Later she moved to Glasgow to work with children in refuges in the city before moving into the area of policy. And, as ever, she heard stories: of violence and fear but also of courage and indefatigability.

“That was really inspiring,” she says. “A lot of those women had a lot of knowledge and experience and a way of being in the world that was quite magnetic. There was weight behind them. They were just resilient and very, very hardy characters. And I guess that was sort of my entry into feminist analysis of the world and the context of patriarchy and all the rest of it. That was, and continues to be, a big influence.”

It wasn’t until the early Noughties that Polwart returned to music, as a singer with folk act The Battlefield Band and in 2003 she released her first solo album, Faultlines, named Best Album at the BBC Radio 2 Folk Awards. Two more albums of original compositions followed – Scribbled In Chalk in 2006 and This Earthly Spell in 2008 – as well as an album of traditional folk songs, 2007’s Fairest Floo’er.

Then, in 2012, came Traces, arguably her breakthrough album and the one featuring Cover Your Eyes as well as King Of Birds, another live favourite and a song written about the Occupy London protests. Traces was shortlisted for the Scots Trad Music Awards but, crucially, it also made the shortlist for the 2013 Scottish Album of the Year Awards, where it lined up against records by leftfield rock acts Django Django and Twilight Sad, Paul Buchanan of Blue Nile fame and Scottish rappers Stanley Odd. A Pocket Of Wind Resistance, the album version of her EIF stage show, was similarly honoured at this year’s awards, which was won by Edinburgh’s Young Fathers.

As music came back to the fore, politics remained a force in her life and it found expression in more than just her lyrics. She is a long-standing member of the Green Party – at one time she headed up the Midlothian branch – and was active and highly visible in the 2014 Scottish independence referendum, campaigning on the Yes side. In that cause, she was ultimately disappointed of course.

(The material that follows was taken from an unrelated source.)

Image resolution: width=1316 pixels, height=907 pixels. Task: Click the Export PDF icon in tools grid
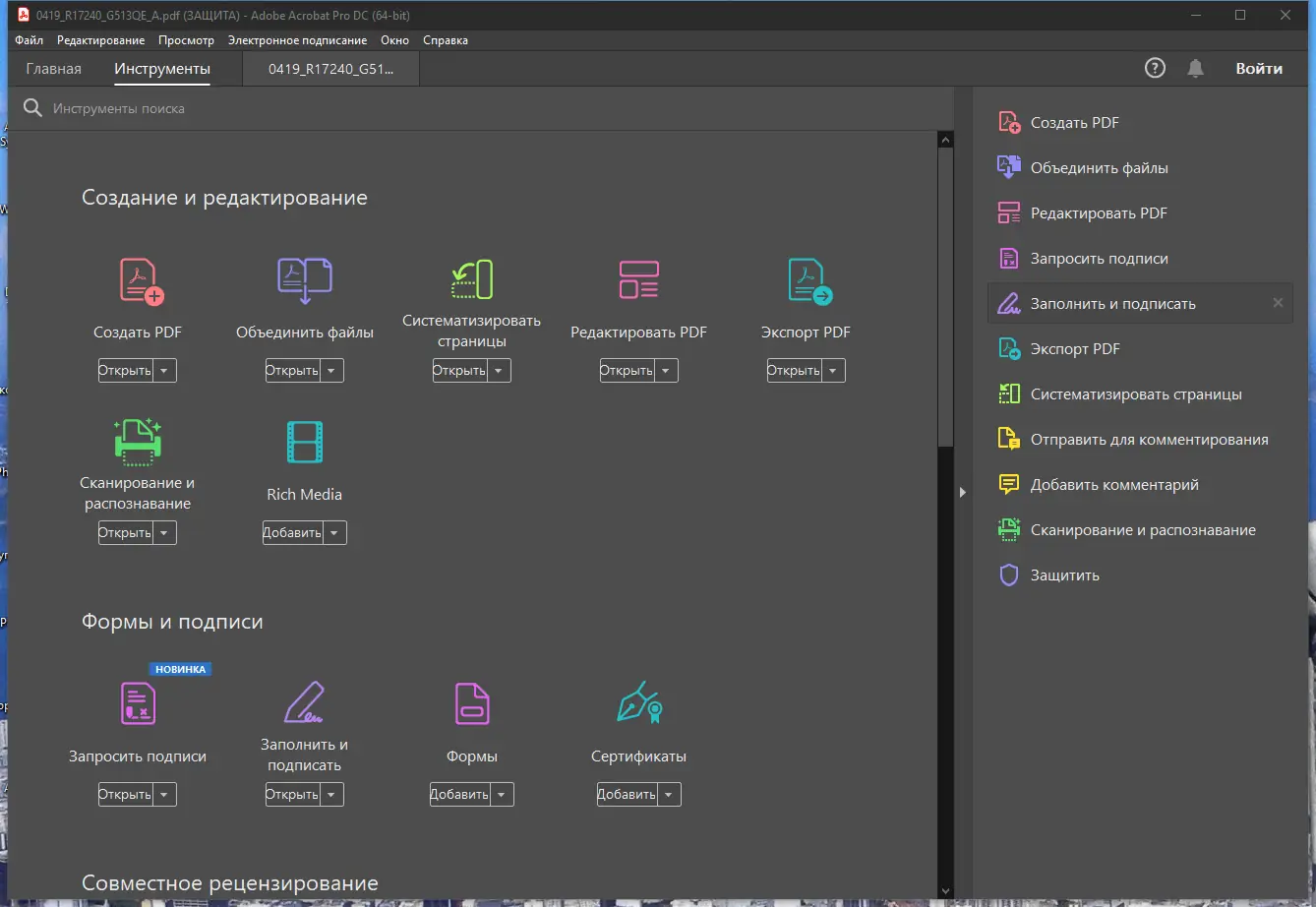click(809, 280)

In fact, she admits, “it took the stuffing out of me”. But it left a very definite artistic legacy thanks to the way it brought creatives from all disciplines together.

“You were literally in the same room as people who did all kinds of different things, who you might never have met, and you ended up having interesting conversations,” she says. “There were events happening all over the place which brought together poets, musicians, animators. All that stuff has meant that by happenstance a lot of people have met each other who might not have done.”

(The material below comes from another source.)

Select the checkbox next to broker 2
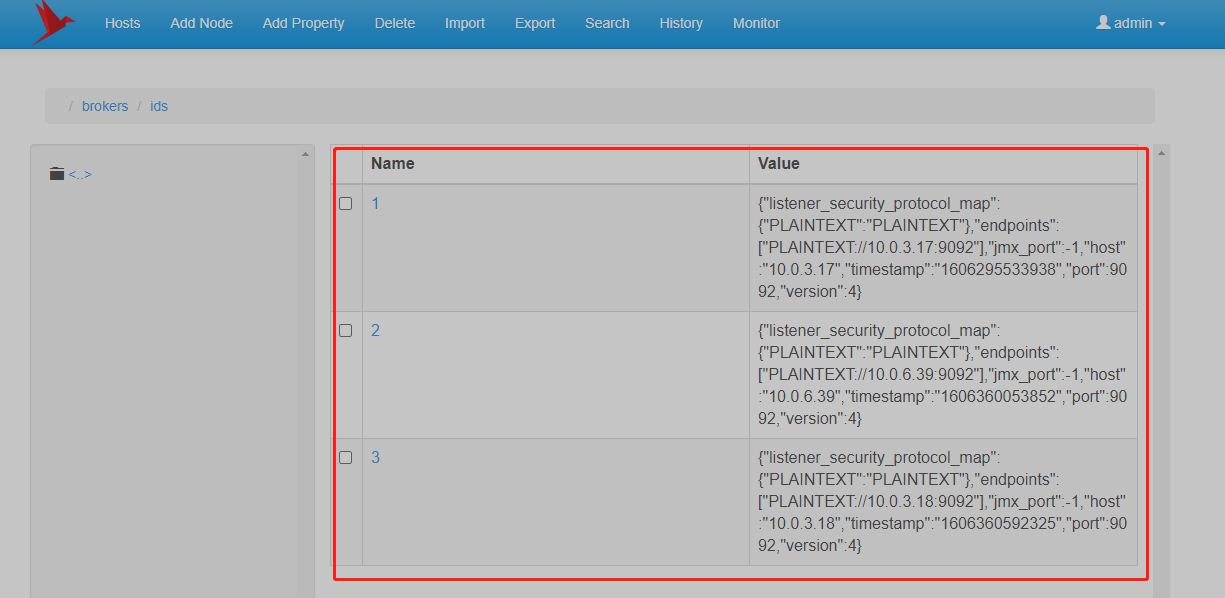Viewport: 1225px width, 598px height. [346, 331]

Polwart can point explicitly to projects she has undertaken since 2014 which wouldn’t have happened had those connections not been made in the run-up to the referendum. Two she names are Pilgrimer, a collaboration with the novelist James Robertson and a Scots re-working of (and homage to) Joni Mitchell’s 1976 album Hejira, and Wind Resistance itself, commissioned by the playwright David Greig. And it’s from doing Wind Resistance, a personal meditation on the flora, fauna, human histories and natural geography of her Midlothian home, that Polwart has now found herself being courted by new audiences – everyone from ornithologists to indie kids – and venues. Next month she plays London’s prestigious Cadogan Hall.

“Wind Resistance was a tipping point,” she says. “So many came who had no idea who I was. They came because they trusted the Edinburgh International Festival or the Lyceum or they were intrigued by the concept. So I feel like this whole world of possibilities opened up and it means that as a result the kind of things I’m being asked to do moving forward are wholly different from before.”

Among those “things” are a song cycle for the Scottish Chamber Orchestra, a collaboration with composer Pippa Murphy, and a children’s book, A Wee Bird Was Watching, illustrated by Edinburgh-based artist Kate Leiper and published next week.

But if some things change in scale and focus, others stay exactly the same.

“My motivation for ever getting involved in music or making anything is about social contact,” says Polwart. “That was the reason I joined a choir, joined a class, wanted to go to a session and sing a song. It wasn’t about performing – it was about being in a room, with people.”

And where there are people there are stories – to hear, to share and to tell. Especially to tell.